:: Instructions for the task ::
What number of lines in the data below contain the string "Open"? Answer with that number alone.

:: Records provided ::
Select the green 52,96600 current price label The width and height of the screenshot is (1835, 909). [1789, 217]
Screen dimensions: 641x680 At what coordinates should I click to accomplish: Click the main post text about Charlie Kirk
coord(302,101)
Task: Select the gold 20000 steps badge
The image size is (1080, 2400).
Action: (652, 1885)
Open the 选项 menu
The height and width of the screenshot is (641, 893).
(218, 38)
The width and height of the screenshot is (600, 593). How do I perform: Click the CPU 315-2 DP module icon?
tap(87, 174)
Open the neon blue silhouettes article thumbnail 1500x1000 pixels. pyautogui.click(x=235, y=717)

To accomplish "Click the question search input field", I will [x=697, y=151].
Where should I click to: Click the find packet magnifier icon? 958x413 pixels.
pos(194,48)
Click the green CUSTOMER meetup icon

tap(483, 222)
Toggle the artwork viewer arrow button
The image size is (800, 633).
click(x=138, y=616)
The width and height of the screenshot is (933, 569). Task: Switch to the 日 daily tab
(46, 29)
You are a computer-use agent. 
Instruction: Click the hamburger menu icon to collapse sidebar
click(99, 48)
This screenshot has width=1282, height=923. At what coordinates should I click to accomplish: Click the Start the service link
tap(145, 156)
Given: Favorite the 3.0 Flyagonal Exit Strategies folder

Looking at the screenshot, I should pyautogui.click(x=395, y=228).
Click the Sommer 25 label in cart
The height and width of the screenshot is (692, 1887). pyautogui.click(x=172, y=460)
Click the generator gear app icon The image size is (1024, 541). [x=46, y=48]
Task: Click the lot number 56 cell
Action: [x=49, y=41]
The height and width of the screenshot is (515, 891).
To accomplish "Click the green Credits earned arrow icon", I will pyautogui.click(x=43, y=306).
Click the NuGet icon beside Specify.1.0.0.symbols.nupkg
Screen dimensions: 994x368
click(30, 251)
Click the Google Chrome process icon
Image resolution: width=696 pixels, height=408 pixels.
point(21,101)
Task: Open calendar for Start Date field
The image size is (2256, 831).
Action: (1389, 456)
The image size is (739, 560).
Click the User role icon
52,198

:: Answer box ::
3